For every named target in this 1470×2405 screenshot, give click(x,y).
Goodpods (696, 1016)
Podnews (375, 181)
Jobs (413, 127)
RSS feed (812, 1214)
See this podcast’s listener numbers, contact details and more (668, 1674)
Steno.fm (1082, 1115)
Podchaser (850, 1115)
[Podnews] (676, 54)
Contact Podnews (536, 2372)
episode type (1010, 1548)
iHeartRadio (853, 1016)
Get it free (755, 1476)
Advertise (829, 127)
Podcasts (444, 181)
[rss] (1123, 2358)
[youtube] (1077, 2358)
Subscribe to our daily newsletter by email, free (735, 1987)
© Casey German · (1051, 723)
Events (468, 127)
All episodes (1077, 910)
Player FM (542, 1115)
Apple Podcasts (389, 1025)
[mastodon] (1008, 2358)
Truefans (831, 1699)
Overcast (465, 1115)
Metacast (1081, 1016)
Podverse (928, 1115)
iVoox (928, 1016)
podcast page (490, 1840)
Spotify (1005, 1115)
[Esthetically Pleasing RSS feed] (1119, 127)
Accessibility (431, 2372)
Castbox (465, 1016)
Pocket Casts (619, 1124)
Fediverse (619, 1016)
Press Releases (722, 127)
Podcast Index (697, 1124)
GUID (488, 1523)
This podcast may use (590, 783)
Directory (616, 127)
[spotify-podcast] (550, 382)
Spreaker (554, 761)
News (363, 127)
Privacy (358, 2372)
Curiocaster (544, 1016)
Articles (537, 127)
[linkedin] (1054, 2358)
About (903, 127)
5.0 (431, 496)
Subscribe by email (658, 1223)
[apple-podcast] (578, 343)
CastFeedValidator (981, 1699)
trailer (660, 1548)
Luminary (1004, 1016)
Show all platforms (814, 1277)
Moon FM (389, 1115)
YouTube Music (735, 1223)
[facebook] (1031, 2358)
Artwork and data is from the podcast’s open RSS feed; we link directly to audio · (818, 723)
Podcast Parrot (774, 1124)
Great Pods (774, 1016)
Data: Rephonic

::::::::::

## PROBLEM TO WORK ON:
Reproduce the listing above verbatim, from first line to last.

## SOLVED EXERCISE:
For every named target in this 1470×2405 screenshot, give click(x,y).
Goodpods (696, 1016)
Podnews (375, 181)
Jobs (413, 127)
RSS feed (812, 1214)
See this podcast’s listener numbers, contact details and more (668, 1674)
Steno.fm (1082, 1115)
Podchaser (850, 1115)
[Podnews] (676, 54)
Contact Podnews (536, 2372)
episode type (1010, 1548)
iHeartRadio (853, 1016)
Get it free (755, 1476)
Advertise (829, 127)
Podcasts (444, 181)
[rss] (1123, 2358)
[youtube] (1077, 2358)
Subscribe to our daily newsletter by email, free (735, 1987)
© Casey German · (1051, 723)
Events (468, 127)
All episodes (1077, 910)
Player FM (542, 1115)
Apple Podcasts (389, 1025)
[mastodon] (1008, 2358)
Truefans (831, 1699)
Overcast (465, 1115)
Metacast (1081, 1016)
Podverse (928, 1115)
iVoox (928, 1016)
podcast page (490, 1840)
Spotify (1005, 1115)
[Esthetically Pleasing RSS feed] (1119, 127)
Accessibility (431, 2372)
Castbox (465, 1016)
Pocket Casts (619, 1124)
Fediverse (619, 1016)
Press Releases (722, 127)
Podcast Index (697, 1124)
GUID (488, 1523)
This podcast may use (590, 783)
Directory (616, 127)
[spotify-podcast] (550, 382)
Spreaker (554, 761)
News (363, 127)
Privacy (358, 2372)
Curiocaster (544, 1016)
Articles (537, 127)
[linkedin] (1054, 2358)
About (903, 127)
5.0 (431, 496)
Subscribe by email (658, 1223)
[apple-podcast] (578, 343)
CastFeedValidator (981, 1699)
trailer (660, 1548)
Luminary (1004, 1016)
Show all platforms (814, 1277)
Moon FM (389, 1115)
YouTube Music (735, 1223)
[facebook] (1031, 2358)
Artwork and data is from the podcast’s open RSS feed; we link directly to audio · (818, 723)
Podcast Parrot (774, 1124)
Great Pods (774, 1016)
Data: Rephonic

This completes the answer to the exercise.